College in Toronto, Ontario, Canada

Collège des Grands-Lacs ( "Great Lakes College") was a francophone College of Applied Arts and Technology in Toronto, Ontario, Canada. It was established in 1995 as Ontario's third college specifically serving the Franco-Ontarian population, after La Cité collégiale in Ottawa and Collège Boréal in Sudbury.

==Launch and operations==
It began as a "virtual college" which had no central campus, and instead offered instruction through student access centres in Toronto, Hamilton, Penetanguishene, Welland and Windsor.

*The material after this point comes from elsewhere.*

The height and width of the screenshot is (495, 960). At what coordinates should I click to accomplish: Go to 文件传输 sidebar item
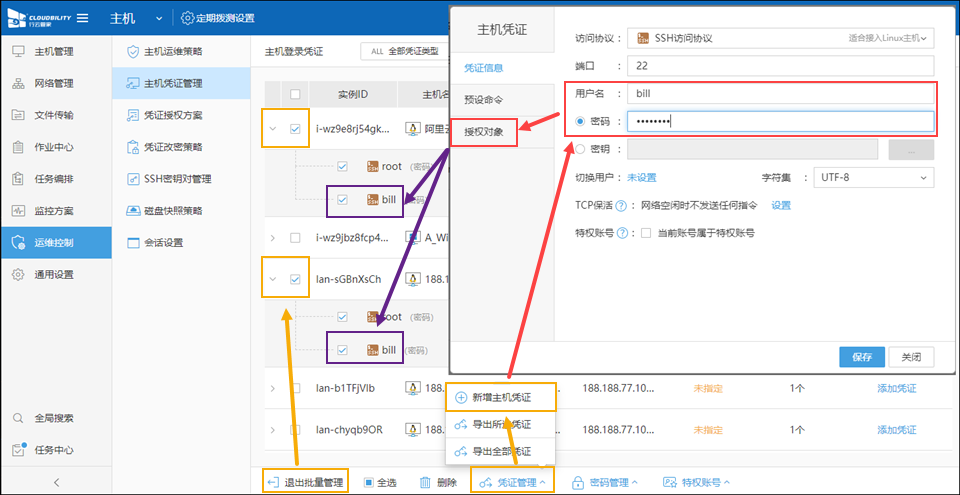[x=54, y=115]

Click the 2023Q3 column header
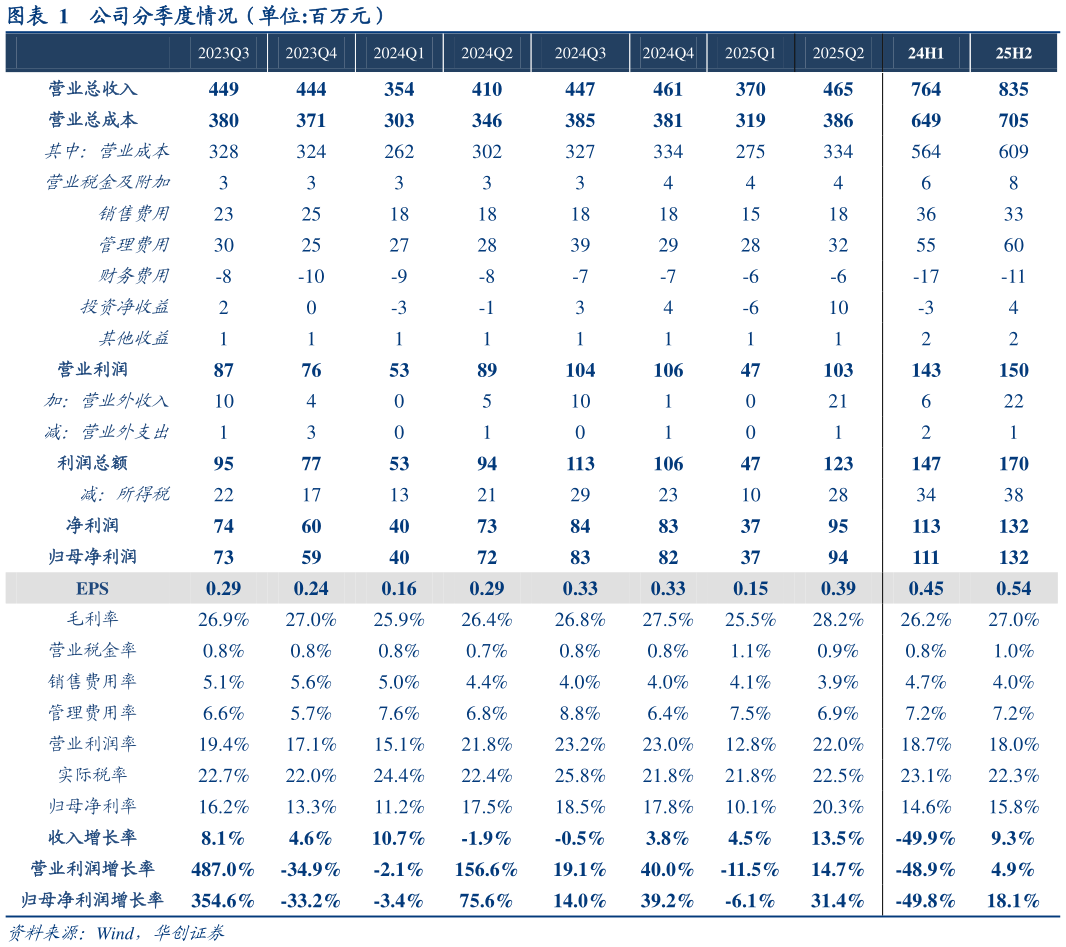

Instructors located in any of the access centres delivered course lectures to all five locations simultaneously through videoconferencing technology, and students outside of those areas could also access the college's courses through partnerships with other educational institutions or through distance education.

In 1999, a permanent campus was opened in Toronto, in the Stewart Building at 149 College Street which had recently been vacated by the Ontario College of Art and Design. By this time the access centres in Welland and Windsor were considered full satellite campuses, although the ones in Hamilton and Penetanguishene were still classified as access centres.

In 2000, the college was reported by the media as the subject of a Royal Canadian Mounted Police investigation into a fraud allegation around misuse of government funds, which briefly caused the delay of a federal government announcement of new funding to all three of Ontario's francophone colleges. Within days, however, the RCMP confirmed that the college was not under investigation.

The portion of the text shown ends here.